───── INPUT RECORDS

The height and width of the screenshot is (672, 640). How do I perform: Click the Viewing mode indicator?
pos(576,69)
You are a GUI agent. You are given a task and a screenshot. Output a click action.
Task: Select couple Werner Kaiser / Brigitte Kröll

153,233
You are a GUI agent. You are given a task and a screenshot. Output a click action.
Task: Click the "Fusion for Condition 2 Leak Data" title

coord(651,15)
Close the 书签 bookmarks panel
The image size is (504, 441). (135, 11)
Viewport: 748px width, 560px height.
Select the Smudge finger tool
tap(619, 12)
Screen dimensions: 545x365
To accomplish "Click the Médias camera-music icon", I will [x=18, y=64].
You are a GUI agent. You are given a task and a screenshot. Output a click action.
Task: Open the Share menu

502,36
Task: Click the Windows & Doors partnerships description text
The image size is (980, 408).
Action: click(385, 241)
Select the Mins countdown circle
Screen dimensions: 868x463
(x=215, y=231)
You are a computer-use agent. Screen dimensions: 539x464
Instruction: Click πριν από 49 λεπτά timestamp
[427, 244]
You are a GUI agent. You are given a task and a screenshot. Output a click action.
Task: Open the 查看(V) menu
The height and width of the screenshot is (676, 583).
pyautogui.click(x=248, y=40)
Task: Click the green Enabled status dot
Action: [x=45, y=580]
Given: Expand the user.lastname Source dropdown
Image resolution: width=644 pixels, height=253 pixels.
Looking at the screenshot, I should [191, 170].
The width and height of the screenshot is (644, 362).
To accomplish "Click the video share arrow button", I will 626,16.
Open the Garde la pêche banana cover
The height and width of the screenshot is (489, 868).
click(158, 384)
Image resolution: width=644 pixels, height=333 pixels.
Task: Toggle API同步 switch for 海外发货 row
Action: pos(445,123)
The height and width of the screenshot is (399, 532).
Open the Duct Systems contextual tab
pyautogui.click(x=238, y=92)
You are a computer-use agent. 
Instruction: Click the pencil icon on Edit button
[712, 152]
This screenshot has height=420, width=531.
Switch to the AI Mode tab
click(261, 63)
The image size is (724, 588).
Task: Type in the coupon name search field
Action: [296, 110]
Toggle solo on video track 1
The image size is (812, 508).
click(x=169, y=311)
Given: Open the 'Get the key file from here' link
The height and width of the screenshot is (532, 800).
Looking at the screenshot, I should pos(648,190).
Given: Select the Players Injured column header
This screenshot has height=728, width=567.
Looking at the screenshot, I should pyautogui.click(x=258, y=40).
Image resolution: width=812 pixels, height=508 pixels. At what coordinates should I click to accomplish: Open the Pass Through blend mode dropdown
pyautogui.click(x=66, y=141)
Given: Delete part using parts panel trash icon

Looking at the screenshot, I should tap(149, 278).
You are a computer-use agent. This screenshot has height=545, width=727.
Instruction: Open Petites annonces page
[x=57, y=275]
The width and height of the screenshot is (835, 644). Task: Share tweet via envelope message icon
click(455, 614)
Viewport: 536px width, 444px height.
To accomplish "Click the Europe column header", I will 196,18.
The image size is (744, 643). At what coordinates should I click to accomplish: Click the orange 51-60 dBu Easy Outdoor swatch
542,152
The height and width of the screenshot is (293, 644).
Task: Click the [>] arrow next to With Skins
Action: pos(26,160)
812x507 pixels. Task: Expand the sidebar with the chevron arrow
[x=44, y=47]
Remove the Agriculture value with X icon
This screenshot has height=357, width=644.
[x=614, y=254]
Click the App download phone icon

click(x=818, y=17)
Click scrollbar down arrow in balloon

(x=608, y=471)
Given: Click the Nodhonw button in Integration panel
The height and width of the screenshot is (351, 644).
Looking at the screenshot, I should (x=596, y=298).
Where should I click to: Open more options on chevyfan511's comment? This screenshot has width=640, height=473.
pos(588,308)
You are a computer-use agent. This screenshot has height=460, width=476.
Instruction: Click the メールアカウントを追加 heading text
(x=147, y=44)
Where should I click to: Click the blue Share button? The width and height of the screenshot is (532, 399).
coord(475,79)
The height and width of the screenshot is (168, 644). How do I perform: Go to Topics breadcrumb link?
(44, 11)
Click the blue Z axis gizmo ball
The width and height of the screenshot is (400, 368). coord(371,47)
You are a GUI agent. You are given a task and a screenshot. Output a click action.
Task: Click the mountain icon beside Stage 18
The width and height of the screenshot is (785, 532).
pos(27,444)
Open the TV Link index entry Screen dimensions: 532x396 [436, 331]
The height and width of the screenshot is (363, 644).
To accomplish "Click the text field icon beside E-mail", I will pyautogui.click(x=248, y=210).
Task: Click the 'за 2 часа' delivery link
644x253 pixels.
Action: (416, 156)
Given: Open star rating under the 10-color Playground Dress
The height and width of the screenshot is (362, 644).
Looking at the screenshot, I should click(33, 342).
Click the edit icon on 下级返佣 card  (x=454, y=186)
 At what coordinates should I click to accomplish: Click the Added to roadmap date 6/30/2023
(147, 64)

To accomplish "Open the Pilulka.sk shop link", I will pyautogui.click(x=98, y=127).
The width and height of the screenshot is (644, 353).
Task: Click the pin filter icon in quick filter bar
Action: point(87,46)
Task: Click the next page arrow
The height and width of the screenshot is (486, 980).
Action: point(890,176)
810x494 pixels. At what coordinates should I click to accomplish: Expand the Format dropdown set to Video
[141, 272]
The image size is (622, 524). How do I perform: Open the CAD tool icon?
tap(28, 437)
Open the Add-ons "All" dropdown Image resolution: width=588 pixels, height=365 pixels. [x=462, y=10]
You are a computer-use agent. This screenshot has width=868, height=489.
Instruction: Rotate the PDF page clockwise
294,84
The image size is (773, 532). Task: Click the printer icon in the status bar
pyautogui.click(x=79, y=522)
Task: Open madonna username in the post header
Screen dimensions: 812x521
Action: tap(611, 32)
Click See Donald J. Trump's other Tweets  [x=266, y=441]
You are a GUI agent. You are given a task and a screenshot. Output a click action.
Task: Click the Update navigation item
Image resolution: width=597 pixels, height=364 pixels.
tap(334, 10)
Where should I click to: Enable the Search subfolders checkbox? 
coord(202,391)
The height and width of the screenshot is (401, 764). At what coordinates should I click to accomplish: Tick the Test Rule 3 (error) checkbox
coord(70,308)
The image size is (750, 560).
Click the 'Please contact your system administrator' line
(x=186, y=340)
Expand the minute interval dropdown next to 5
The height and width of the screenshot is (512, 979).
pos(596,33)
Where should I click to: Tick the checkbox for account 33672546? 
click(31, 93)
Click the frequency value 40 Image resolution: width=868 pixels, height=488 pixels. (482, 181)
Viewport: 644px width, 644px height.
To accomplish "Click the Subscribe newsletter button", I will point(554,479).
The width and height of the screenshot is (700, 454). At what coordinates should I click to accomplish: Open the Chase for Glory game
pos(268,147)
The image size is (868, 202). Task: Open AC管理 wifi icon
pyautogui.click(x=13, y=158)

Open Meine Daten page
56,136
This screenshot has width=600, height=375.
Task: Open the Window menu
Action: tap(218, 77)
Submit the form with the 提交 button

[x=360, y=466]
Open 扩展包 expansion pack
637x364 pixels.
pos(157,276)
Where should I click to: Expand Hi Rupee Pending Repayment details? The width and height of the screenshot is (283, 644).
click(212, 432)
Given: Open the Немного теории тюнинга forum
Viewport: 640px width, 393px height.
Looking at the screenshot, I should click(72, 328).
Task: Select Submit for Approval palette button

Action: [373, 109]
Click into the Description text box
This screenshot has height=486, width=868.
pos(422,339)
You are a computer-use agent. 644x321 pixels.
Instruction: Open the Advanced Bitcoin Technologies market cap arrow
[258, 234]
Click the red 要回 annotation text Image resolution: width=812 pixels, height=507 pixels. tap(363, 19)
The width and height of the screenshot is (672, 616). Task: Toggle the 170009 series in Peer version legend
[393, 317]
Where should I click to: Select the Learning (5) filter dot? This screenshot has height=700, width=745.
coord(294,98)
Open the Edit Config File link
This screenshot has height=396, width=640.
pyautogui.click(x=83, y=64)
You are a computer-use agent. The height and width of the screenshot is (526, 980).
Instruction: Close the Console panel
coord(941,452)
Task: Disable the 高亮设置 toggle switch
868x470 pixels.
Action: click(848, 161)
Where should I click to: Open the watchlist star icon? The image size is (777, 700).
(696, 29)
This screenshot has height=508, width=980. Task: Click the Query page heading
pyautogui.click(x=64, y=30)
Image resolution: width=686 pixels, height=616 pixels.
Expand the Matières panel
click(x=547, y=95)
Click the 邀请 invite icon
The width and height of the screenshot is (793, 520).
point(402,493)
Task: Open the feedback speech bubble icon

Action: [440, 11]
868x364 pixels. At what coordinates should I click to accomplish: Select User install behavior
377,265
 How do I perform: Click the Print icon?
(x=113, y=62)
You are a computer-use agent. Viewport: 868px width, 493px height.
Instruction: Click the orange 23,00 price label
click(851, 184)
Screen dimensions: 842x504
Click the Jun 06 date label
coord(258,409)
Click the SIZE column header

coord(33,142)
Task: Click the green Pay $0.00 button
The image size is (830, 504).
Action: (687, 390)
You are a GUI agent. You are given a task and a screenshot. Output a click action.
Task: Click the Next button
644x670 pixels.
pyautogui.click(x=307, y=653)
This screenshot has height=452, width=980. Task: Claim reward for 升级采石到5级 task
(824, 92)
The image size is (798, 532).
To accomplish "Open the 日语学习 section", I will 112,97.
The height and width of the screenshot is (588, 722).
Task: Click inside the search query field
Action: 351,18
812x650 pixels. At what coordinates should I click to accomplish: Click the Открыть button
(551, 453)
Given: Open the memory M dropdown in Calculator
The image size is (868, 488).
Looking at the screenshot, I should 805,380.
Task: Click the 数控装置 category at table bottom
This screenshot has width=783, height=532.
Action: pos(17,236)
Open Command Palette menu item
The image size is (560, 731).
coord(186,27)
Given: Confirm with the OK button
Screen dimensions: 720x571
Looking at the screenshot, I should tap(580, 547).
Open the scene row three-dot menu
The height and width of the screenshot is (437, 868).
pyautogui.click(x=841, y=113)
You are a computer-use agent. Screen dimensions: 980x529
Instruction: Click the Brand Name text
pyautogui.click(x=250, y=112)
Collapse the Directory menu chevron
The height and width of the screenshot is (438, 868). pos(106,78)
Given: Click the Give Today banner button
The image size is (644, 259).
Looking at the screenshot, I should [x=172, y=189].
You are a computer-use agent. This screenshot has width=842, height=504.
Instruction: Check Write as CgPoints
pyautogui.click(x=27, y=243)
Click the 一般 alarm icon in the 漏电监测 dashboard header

──────────

_TASK STATEMENT_
Write out the lines above from the one containing "Click the SIZE column header" through the last, exactly as they are.

_ANSWER FOR THE TASK_
Click the SIZE column header

coord(33,142)
Task: Click the green Pay $0.00 button
The image size is (830, 504).
Action: (687, 390)
You are a GUI agent. You are given a task and a screenshot. Output a click action.
Task: Click the Next button
644x670 pixels.
pyautogui.click(x=307, y=653)
This screenshot has height=452, width=980. Task: Claim reward for 升级采石到5级 task
(824, 92)
The image size is (798, 532).
To accomplish "Open the 日语学习 section", I will 112,97.
The height and width of the screenshot is (588, 722).
Task: Click inside the search query field
Action: 351,18
812x650 pixels. At what coordinates should I click to accomplish: Click the Открыть button
(551, 453)
Given: Open the memory M dropdown in Calculator
The image size is (868, 488).
Looking at the screenshot, I should 805,380.
Task: Click the 数控装置 category at table bottom
This screenshot has width=783, height=532.
Action: pos(17,236)
Open Command Palette menu item
The image size is (560, 731).
coord(186,27)
Given: Confirm with the OK button
Screen dimensions: 720x571
Looking at the screenshot, I should tap(580, 547).
Open the scene row three-dot menu
The height and width of the screenshot is (437, 868).
pyautogui.click(x=841, y=113)
You are a computer-use agent. Screen dimensions: 980x529
Instruction: Click the Brand Name text
pyautogui.click(x=250, y=112)
Collapse the Directory menu chevron
The height and width of the screenshot is (438, 868). pos(106,78)
Given: Click the Give Today banner button
The image size is (644, 259).
Looking at the screenshot, I should [x=172, y=189].
You are a computer-use agent. This screenshot has width=842, height=504.
Instruction: Check Write as CgPoints
pyautogui.click(x=27, y=243)
Click the 一般 alarm icon in the 漏电监测 dashboard header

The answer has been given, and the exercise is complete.